The company’s commitment to assisting their customers with training was reflected in the company’s recent move. Hamilton shares, “Another great thing that the additional space [at the new facility] allows us to do is in-store training. We did this on March 22–23 when we officially celebrated our grand re-opening. We saw a couple of hundred people over those two days.”

In addition to face painting, a moon bounce house, and “fabulous pit beef” cooked by the husbands of Hamilton and general manager Patricia Webb, the company had four educational seminars. “Some of our stellar customers who are also respected service providers acted as keynote speakers on industry topics,” says Hamilton. “Ken Anderson of Big Foot Power Wash gave a seminar on wood preparation and staining. Mike Goeller of Brightview Cleaning educated us on window cleaning as an add-on service and a way to extend your working season through the winter. Our team did an interactive presentation on soft wash and house washing, and our final seminar covered business efficiency and profitability. The feedback from our customers was really positive. We’re currently surveying our customers to find out what they want to learn next, and we’ll plan according to what they feel will be most beneficial to them.”

Hamilton reports that they are also upgrading their IT systems to meet current expectations. “Customers are looking for an Amazon experience, which is not where we are currently. We know we need to meet our customers where they are, which today is on the internet. Customers want to be able to purchase from any of their devices, and a large portion of them are placing orders on their mobile phones daily.”

Hamilton sees some challenges to the pressure washing industry as common to other industries as well. “There are constraints on finding good people who want to learn and work hard,” she observes. “Unemployment is low, and customers say they can’t get enough good help.”

Tariffs are having an impact on the business as well; Hamilton reports, “Price increases are 5–10 percent across the board on equipment. In some cases, we are still seeing fuel or energy surcharges from suppliers that were implemented years ago when fuel costs were up over $4.00 a gallon. The US’s tougher stance on Iranian oil and the impact on gas prices will likely have a less-than-positive effect on our customers who use gas-powered pressure washers.

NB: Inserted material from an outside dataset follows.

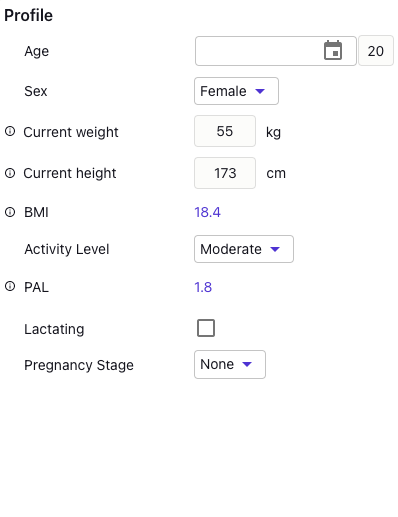Click the purple arrow in Activity Level dropdown

275,249
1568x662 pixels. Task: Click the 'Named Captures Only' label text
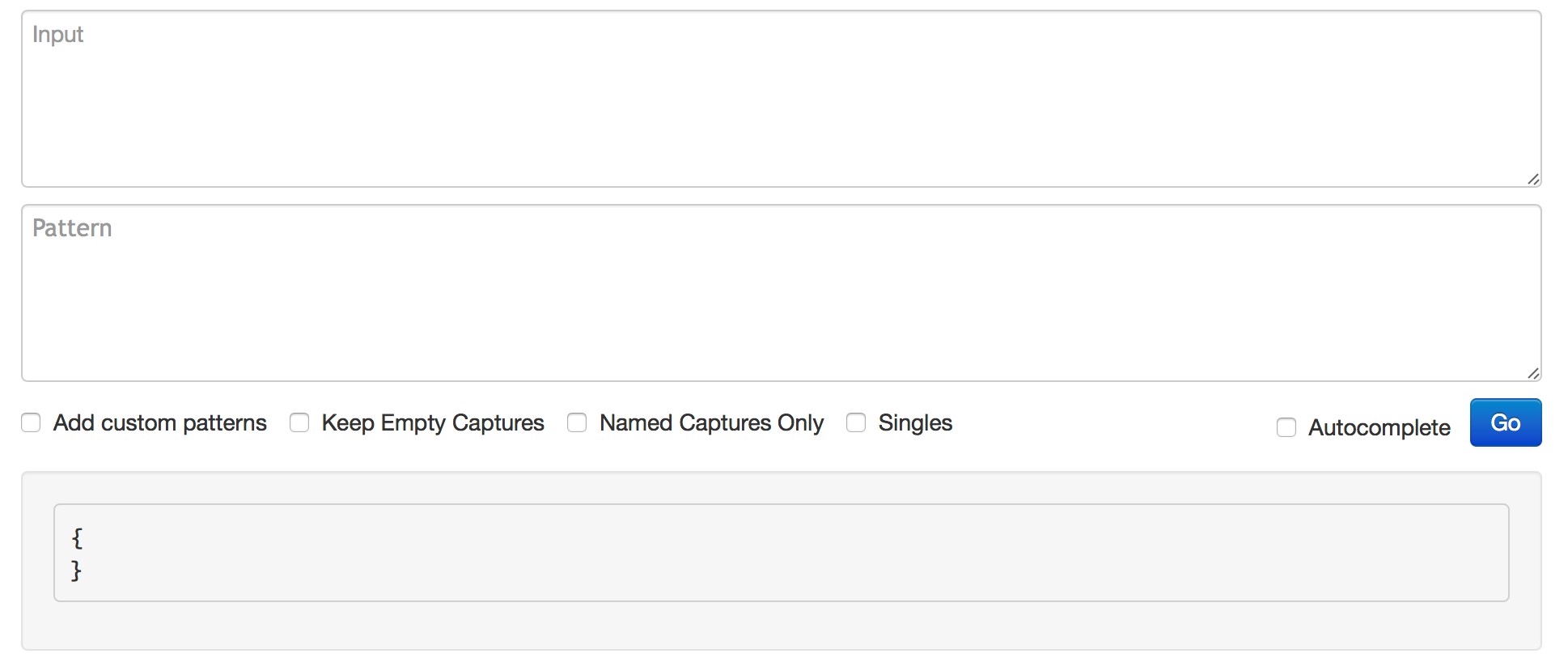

“Our local customers also face challenges related to Chesapeake Bay conservation. Reclaiming water is becoming more important in the face of regulations, and many contractors are being asked to block sewer drains in addition to reclaiming water. Chemicals are also frowned upon, and contractors are being asked to minimize or refrain entirely from chemical use. All of this makes getting the job done a little harder and more expensive for the end customer.

“Dirt Killer’s wholesale business has a different demographic. Whereas traditional high flow pressure washer sales may suffer because of water restrictions often put into effect in areas more prone to drought, these conditions can actually promote sales of the Kränzle units. The Kränzle units we sell are lower flow and lower psi, but they are sold with the original rotary nozzle. The patented rotary nozzle doubles cleaning units. Thus, it’s perfect for drought-prone or water-restricted areas.”

“When in an industry relying on natural resources, regulations and conservation play an increasing role. Some of our biggest concerns are water, fuel, and chemicals. We will have to do better, and the companies that do it better faster will likely be the most successful,” predicts Hamilton. Atlantic Pressure Washers is aware of the challenges and is aiming to be ahead of the curve in meeting financial, environmental, and regulatory challenges while improving their response to customer needs.